Color also influences the impact of a point-of-purchase display.
Consumer electronics retailer Best Buy has been trying to make its stores more appealing to women for the last few years, according to Consumer Marketing Director Bart Reed. One of the ways the company does so is by using images and colors on the store’s signs that reflect a more diverse audience.
“We try to represent a great deal of diversity, whether it’s older or younger people, whether it’s family situations and women, whether it’s technology in the home or outside of the home,” Reed says. “So through that we are certainly trying to show women and their families using technology products together.”
Say it With Shape
The package shape also can make a product more aesthetically pleasing.
Glen Ridge, N.J.-based Smith Design created packaging for a line of flashlights for Panasonic that employed the use of curves.
“The client wanted a design that would appeal to women,” says Martha Seidner Gelber, Vice President of Smith Design. “Our approach was a very unique shaped card—a very organic design with a lot of curves. Graphics included usage icons to help differentiate each flashlight.”
As consumer electronics companies continue to target women with their products, they are making sure they don’t alienate men.
“We are not saying at all that it is just for women,” Santana says. “It just visually attracts them. It’s really a fashion-forward-looking product and packaging. So if you’re in that frame of mind and you’re a man, that’s fine.”
The author Tamara E. Holmes, is a freelance writer who specializes in business and technology issues.
Contact her at:maraholmes@aol.com

Package design appeals to women, but stays true to retailer’s brand
When Discovery Communications sought to package its “Tools for Life” products to appeal to female consumers, it didn’t want to stray too far away from the signature style of the other items in its Discovery Channel retail stores.

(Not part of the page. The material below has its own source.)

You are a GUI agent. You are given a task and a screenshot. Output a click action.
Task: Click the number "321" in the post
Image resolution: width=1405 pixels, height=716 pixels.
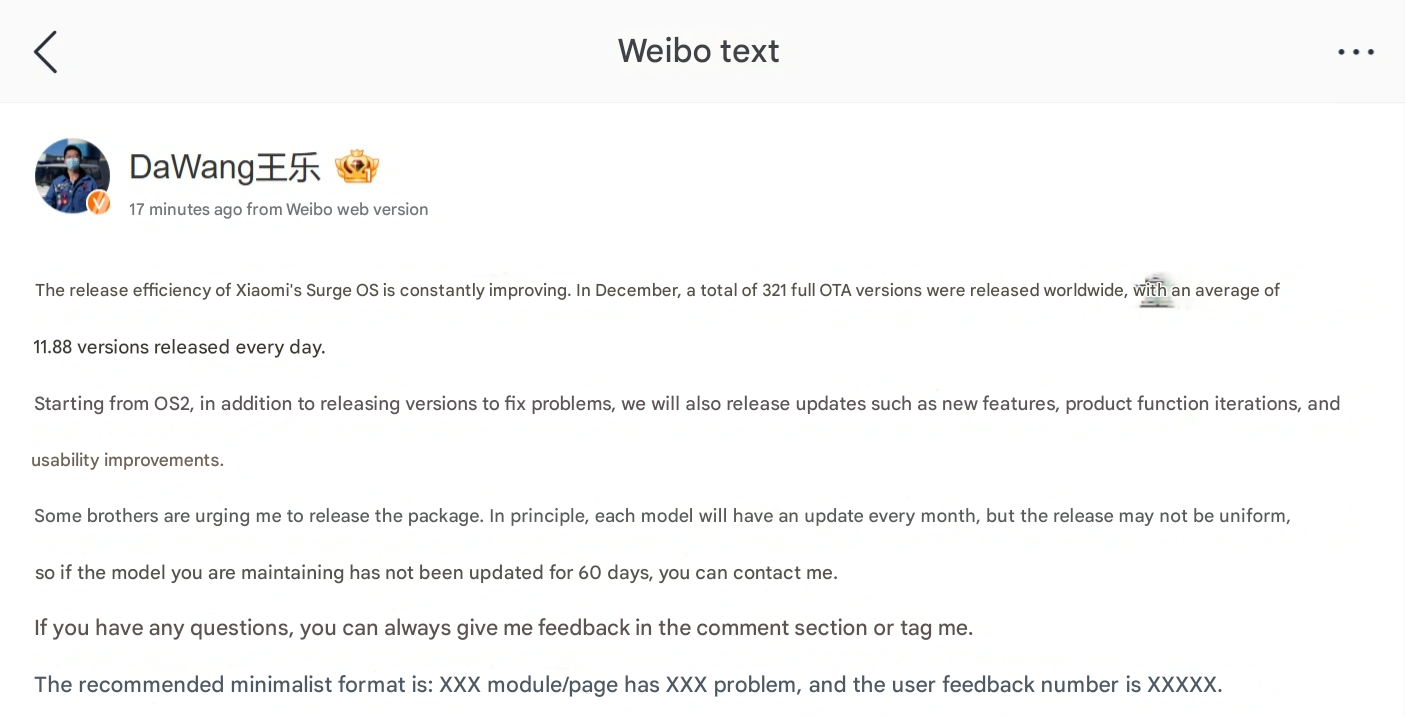coord(774,291)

So the company turned to New York-based Parham Santana to create a package design that would appeal to women but would not lose the modern, cutting-edge feel of other packaging in the store.
“We did some small focus groups,” says Scott Eichler, Vice President of Product and Creative Development for Discovery. “One of the things that we came up with was that women were saying to us, ’We like color. We respond to color. We want it to be fun and energetic.’ ”
So Parham Santana created packaging that utilized a lot of white space to give it a crisp and clean feel, and then sprinkled it with bright colors—oranges, limes and blues—in simple geometric shapes.
“We stayed away from the same old flowers and soft patterns,” Eichler says. “We latched onto energy, fun, colorful, contemporary.”
Parham Santana did use a modernistic version of a flower as an icon for the packaging. “The women’s packaging has what we call the infinite flower—sort of a ’techie’ flower,” says Maruchi Santana, Executive Creative Director for Parham Santana.
“It’s not something that you see immediately,” Santana says. Consumers first notice the bright and clean colors on the package. But the subtle flower pattern emerges and helps to identify the product line.